(Work required)
Give the listing from the line containing "Find the location of a particular element. Image" through the end of the listing, both ends included, as a two-column CSV with the columns instruction and response: one row per item, its text and its answer each in a single quoted field with line breaks replaced by spaces.

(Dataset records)
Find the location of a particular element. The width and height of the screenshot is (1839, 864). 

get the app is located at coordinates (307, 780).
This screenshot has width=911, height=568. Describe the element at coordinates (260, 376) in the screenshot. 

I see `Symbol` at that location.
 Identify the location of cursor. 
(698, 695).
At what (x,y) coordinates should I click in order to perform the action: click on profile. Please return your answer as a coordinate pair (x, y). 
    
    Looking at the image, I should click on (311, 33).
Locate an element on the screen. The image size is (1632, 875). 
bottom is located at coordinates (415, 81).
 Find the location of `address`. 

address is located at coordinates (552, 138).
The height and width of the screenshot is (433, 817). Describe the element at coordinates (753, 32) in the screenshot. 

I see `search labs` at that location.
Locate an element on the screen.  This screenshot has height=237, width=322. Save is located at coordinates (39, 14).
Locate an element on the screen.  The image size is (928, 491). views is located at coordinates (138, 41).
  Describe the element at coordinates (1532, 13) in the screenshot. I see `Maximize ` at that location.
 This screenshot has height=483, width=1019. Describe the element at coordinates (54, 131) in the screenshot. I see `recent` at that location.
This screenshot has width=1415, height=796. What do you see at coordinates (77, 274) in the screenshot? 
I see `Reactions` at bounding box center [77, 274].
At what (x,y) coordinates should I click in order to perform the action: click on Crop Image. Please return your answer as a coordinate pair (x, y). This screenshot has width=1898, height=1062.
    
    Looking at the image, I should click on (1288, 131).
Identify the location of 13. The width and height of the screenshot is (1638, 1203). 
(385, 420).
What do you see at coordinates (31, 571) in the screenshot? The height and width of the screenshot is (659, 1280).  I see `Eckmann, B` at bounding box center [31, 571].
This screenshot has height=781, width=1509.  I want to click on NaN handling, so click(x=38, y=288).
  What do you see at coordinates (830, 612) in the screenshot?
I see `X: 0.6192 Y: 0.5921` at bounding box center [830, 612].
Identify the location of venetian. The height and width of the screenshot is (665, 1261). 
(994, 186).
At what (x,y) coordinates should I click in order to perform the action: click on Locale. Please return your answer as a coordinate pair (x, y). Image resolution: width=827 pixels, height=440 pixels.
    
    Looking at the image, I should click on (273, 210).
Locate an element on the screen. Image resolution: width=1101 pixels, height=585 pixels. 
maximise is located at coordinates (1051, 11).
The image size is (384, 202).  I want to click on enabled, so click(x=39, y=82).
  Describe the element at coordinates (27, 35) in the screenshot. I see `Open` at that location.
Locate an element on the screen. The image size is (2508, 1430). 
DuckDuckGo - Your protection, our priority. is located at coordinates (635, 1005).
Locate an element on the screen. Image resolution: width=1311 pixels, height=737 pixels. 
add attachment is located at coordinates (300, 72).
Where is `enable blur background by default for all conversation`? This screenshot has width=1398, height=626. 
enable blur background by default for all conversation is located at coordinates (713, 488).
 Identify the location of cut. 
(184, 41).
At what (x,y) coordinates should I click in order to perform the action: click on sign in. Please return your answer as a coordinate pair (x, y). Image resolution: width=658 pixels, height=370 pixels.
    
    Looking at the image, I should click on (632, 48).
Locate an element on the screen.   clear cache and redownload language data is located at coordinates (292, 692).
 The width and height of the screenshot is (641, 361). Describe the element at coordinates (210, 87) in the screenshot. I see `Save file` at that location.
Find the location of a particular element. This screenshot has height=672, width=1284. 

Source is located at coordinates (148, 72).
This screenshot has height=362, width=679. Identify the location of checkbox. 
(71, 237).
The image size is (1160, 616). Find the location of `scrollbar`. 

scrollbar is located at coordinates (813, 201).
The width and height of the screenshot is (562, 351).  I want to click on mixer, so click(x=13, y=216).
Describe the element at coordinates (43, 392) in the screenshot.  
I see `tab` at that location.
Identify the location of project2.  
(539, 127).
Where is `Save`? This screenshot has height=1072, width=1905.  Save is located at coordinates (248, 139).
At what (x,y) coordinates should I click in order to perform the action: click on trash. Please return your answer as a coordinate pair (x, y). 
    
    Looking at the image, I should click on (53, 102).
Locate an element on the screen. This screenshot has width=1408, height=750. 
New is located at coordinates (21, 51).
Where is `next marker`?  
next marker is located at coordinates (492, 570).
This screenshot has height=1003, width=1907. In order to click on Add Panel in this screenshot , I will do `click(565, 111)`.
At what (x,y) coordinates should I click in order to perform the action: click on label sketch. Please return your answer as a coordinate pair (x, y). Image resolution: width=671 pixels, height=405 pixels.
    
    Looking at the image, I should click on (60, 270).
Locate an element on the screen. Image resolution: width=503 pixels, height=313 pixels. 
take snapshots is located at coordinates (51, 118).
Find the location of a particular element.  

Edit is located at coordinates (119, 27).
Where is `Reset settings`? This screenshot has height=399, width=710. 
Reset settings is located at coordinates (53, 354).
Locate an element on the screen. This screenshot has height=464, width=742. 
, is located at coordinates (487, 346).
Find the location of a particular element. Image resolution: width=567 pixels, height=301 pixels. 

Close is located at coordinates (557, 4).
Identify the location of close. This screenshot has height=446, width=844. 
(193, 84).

(Exercise response)
instruction,response
"Find the location of a particular element. Image resolution: width=567 pixels, height=301 pixels.","Close is located at coordinates (557, 4)."
"Identify the location of close. This screenshot has height=446, width=844.","(193, 84)."